Eva J. H.: My husband is my care giver, homemaker, and emotional support when I'm unable to function due to extreme mental and physical exhaustion combined with chronic debilitating pain. It grieves him to watch me take seven different medications daily (some addictive) just to tolerate the illnesses.

We used to be very intimate even though we have been married twenty years. Now, my husband has to hug me gently for fear of hurting me. He's kind and patient, but I know he longs for the kind of intimacy we always shared.

Our grown children are cautious when around me. I must sit down before I'm allowed to hold my grandbabies. In my mind I understand their concerns, but in my heart I ache because I'm only 54 years old and should be able to play with and enjoy my grandbabies and family.

Anonymous: (Mother of a PWC) At 15 years old, it robbed her of her high school and college education. The years that a person matures and settles into a career and eventually finds a mate to marry and start a family. That would be called a "normal life," which we take for granted.

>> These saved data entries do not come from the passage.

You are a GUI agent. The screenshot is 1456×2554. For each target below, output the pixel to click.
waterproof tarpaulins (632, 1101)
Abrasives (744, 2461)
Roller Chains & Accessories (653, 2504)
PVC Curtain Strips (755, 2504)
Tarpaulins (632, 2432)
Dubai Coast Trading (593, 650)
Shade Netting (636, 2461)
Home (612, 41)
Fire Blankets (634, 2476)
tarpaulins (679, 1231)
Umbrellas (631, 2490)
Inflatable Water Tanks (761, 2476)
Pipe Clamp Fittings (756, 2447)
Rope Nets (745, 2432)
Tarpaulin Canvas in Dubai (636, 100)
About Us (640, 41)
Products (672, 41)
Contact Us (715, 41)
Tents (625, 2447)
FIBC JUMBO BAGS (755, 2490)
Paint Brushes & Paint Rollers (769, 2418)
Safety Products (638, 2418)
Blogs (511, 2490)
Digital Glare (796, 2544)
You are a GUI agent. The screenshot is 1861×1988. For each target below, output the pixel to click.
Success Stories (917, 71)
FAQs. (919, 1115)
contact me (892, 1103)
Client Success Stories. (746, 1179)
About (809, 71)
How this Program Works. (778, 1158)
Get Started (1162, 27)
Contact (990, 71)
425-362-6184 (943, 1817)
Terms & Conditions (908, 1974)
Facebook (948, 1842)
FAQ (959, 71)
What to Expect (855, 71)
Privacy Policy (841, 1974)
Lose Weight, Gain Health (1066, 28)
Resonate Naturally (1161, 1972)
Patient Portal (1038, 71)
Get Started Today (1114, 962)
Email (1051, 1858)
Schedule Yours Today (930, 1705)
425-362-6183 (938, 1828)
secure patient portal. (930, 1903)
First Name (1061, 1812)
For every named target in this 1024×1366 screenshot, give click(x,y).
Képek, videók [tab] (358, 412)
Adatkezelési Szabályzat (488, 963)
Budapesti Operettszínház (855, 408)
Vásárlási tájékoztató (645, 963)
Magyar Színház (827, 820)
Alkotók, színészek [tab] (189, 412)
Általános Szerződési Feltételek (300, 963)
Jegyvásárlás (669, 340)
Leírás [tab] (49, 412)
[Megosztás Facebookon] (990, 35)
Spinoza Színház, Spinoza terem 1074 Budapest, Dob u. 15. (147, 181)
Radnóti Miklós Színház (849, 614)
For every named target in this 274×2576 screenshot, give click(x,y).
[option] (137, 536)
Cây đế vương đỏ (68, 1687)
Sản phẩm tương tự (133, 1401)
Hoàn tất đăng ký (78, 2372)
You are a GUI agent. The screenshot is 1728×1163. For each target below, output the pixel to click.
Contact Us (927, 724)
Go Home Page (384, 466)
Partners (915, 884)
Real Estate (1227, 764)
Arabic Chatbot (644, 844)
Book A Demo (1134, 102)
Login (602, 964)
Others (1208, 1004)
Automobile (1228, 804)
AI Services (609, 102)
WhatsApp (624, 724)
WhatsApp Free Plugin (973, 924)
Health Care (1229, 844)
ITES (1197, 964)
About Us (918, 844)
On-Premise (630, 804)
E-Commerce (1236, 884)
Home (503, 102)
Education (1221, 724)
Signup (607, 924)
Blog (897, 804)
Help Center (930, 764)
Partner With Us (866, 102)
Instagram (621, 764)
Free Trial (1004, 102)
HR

She had a great freshman year--rising early… making new friends, learning Spanish, going to dances and becoming a young woman. … But in her Sophomore year, everything turned upside-down. She couldn't get up anymore and she could barely concentrate. She had trouble carrying her books and going to classes. When school was out, she went to bed. I had to help her with her homework, wash her hair, dress her and drive her to school.

She eventually stopped going to school after a long battle, a diagnosis and a tutor recommendation. She did graduate but with nothing. No friends, no college admissions, and no income. Her "normal life" was gone. I have no life either- because I have to provide food, shelter, clothing and support for my daughter as she suffers with chronic fatigue syndrome.

Joanne C.: I always worked very hard and enjoyed it. Being able to provide for my family as a single parent made me very proud. I was diagnosed nine years ago with FMS. It was always a family joke when I never showed up for a planned get-together. I always canceled at the last minute saying I was ill. My children still think I am a hypochondriac, and nothing I say changes that. I have lost the respect of both my children and my friends. My support system is my husband and others with FMS… I worry that the medications I take are hurting my liver and kidneys. I look in a mirror and see someone I no longer know. … If the FMS were in a perfect world I would be accepted, I would receive the medical help as needed…

Mary C.: The disease led to a fundamental shift in my lifestyle, goals, and dreams. My health needed to become my top priority and governs my daily activities.

One of the most profound effects fibromyalgia had on my life was altering my employment opportunities and goals. Prior to my illness, I was in an upwardly mobile position at an internationally renowned accounting firm working 40-60 hours per week. Currently I am able to manage working 10-20 hours per week on a consulting basis…

…I can no longer sit through long dinners at a restaurant or through a two-hour movie at a movie theater. Road trips, which I once enjoyed, have now become difficult and unpleasant.

Before my illness, my date book was filled with work deadlines and appointments with clients. My date book now also chronicles the stages and symptoms of my symptoms and doctor appointments.